When looking into the dissemination and implementation of science and the ability to take current interventions out of the laboratory for use with the public, utilizing BMI as a simple measure can be vital to capturing data on participants. There are several methods used for measuring BMI which have been explained here: self-reported measures, an intervention facilitator physically measuring participants, or the proposed facial image prediction [14
]. The utilization of a simple ‘selfie’ from participants around the world participating in the dissemination of interventions may bridge the gap between scientists collecting data and community use of projects.

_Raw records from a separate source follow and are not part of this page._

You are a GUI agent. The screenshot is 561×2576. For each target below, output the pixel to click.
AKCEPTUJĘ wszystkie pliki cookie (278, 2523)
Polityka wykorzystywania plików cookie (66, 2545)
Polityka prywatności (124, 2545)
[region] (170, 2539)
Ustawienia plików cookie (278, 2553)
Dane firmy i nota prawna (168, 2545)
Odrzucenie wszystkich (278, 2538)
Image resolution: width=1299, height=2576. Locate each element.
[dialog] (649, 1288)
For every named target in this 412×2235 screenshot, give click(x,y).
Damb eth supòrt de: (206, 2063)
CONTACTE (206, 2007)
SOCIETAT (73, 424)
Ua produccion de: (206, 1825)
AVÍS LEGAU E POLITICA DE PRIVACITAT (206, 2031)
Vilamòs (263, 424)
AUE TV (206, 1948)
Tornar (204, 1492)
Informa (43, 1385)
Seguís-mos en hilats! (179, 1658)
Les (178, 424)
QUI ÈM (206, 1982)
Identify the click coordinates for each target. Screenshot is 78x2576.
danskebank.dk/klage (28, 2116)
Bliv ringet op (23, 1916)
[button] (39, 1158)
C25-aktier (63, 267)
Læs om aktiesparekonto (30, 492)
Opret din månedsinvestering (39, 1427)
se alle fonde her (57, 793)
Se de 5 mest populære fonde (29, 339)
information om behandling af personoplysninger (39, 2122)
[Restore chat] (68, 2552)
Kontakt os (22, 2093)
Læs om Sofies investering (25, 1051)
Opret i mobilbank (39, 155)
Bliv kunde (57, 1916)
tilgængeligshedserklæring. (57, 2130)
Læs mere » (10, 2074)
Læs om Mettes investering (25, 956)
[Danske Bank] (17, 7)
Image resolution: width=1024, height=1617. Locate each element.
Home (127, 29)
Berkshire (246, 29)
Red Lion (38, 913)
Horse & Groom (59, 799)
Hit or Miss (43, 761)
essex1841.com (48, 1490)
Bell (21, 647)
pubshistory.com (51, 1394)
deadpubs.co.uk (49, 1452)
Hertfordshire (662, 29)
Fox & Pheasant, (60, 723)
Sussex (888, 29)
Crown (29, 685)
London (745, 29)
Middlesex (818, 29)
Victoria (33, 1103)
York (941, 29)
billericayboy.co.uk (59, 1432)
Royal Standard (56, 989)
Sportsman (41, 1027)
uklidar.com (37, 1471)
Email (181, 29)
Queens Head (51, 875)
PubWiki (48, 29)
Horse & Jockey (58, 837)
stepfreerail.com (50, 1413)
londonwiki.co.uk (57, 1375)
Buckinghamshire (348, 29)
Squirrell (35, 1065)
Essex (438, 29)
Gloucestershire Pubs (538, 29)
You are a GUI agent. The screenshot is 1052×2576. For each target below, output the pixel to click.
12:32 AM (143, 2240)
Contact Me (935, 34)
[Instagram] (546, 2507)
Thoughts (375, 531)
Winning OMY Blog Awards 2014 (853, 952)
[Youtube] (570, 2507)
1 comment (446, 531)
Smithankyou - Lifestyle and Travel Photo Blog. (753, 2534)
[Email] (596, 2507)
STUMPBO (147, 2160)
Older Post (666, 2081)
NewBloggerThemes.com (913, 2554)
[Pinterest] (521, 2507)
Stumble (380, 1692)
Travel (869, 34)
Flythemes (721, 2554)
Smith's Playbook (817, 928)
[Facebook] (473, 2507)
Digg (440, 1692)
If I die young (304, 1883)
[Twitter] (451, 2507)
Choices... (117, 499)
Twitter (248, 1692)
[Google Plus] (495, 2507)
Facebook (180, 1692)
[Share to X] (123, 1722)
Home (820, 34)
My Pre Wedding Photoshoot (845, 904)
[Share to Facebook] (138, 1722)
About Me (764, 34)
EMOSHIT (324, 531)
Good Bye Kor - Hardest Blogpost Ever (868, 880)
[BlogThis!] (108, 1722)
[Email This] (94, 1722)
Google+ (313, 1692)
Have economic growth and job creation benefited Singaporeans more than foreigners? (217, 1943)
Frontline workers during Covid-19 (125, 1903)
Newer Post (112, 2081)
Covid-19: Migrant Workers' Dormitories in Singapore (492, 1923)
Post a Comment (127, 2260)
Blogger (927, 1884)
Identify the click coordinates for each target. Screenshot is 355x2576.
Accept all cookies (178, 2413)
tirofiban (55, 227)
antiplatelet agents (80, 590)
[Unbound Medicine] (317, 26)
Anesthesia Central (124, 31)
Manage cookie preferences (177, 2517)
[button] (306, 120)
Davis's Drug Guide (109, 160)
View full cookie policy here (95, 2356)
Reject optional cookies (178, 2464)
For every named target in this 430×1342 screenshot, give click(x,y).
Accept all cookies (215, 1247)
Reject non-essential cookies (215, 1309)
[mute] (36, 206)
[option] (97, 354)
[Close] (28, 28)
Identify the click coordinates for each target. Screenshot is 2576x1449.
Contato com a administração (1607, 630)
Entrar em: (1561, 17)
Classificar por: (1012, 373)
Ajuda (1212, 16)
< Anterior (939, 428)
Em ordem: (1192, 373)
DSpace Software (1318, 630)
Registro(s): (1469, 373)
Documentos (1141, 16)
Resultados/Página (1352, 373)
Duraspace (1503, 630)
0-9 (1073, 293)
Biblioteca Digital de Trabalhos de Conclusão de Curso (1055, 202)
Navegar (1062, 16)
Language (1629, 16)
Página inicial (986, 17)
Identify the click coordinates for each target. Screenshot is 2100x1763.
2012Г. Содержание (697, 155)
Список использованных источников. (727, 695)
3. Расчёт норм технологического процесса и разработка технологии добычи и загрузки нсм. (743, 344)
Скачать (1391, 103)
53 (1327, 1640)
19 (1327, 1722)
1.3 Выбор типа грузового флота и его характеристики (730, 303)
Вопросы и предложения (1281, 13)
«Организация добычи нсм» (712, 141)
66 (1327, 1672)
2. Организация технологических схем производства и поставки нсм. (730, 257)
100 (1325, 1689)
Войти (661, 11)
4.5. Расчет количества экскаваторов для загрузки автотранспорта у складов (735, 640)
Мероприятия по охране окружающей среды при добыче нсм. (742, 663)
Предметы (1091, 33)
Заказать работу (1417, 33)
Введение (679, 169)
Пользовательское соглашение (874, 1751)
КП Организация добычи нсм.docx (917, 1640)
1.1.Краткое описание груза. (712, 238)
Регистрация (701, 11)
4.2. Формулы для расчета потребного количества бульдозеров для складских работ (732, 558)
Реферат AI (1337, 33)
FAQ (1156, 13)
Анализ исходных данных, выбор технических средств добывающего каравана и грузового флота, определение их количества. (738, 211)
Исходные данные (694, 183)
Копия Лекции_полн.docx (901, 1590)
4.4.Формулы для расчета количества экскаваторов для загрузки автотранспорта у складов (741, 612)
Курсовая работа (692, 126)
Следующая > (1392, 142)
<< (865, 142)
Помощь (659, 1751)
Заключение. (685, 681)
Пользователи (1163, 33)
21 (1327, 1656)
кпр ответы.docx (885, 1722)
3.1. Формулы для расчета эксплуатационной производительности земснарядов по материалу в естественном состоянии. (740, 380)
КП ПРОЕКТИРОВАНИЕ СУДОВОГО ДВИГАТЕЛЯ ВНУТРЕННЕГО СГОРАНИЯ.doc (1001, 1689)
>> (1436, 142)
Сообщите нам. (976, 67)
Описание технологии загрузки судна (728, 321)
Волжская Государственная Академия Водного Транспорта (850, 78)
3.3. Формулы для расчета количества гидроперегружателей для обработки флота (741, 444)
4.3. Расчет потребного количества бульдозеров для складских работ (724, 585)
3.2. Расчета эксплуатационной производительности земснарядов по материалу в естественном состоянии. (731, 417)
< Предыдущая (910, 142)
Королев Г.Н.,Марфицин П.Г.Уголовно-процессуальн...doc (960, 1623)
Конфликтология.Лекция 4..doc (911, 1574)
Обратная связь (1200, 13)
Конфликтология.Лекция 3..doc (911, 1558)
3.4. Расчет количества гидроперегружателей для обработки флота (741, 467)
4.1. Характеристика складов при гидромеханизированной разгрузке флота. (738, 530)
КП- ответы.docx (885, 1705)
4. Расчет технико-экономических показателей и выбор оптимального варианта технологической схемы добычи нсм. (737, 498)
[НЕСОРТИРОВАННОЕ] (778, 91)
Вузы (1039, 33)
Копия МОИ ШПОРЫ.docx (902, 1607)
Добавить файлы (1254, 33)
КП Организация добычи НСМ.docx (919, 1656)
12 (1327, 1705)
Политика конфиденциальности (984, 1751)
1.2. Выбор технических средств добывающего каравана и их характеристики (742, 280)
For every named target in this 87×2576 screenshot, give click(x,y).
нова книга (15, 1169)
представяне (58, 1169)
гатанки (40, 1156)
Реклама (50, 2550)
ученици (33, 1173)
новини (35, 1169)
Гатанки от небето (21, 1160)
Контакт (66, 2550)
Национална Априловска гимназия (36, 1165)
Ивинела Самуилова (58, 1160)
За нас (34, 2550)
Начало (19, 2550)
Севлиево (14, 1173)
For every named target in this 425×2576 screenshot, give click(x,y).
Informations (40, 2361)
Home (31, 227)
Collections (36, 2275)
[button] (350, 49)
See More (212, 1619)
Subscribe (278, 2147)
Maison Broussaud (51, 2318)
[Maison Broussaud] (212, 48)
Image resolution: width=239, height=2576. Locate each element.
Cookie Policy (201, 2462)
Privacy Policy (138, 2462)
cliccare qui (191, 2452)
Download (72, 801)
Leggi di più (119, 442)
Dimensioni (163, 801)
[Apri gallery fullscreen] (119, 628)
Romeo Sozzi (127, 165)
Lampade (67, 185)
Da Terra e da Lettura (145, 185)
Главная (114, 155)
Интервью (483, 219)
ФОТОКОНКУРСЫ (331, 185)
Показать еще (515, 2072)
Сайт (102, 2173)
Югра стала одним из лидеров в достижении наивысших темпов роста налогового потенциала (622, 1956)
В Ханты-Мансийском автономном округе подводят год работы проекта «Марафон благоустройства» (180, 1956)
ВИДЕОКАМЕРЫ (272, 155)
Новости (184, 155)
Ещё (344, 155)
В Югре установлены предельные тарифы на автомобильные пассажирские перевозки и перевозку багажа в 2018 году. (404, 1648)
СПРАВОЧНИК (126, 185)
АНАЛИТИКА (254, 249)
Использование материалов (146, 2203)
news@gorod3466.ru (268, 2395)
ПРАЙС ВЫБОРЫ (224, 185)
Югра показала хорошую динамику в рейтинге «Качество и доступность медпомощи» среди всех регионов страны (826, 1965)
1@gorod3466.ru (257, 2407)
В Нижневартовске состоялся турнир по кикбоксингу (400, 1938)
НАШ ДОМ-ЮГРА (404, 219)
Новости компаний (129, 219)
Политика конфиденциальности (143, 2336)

However, along with further testing and improving of the fBMI algorithm, comparing the reliability of self-reported BMI to facial recognition BMI could be of interest in future research. Self-reported height and weight as well as BMI should be included in surveys and questionnaires and correlations between mBMI, fBMI, and self-reported BMI should be analyzed. Understanding the accuracy of both fBMI and BMI measurements and improving the fBMI algorithm can enhance the dissemination and implementation of research.
Our current study is not without limitations. As with retrospective analyses and data mining post intervention, bias can be found with significant results. However, the plan for this subproject was in place at the start of the overarching project. We understand the bias of BMI, but as a gold standard for quickly measuring weight status, this was used to test for future intervention dissemination. We had a wide spread of individuals enrolled in this project; however, they were at four separate sites and dealt with different researchers. Some photos were rendered illegible by the algorithm and unable to be used for analysis. However, to address potential poor quality of the photos and reliability of data capturing, researchers at all sites were trained for inter-rater reliability. When addressing this issue moving forward, especially in dissemination research, stressing the importance of quality photos with a clear face will be imperative. We also found considerable error of fBMI compared to mBMI. However, to our knowledge this was the first study using community researchers to capture and test their own participant photographs for use with the algorithm. This method needs further testing before it can be legitimately used by other researchers and the public outside of pure research.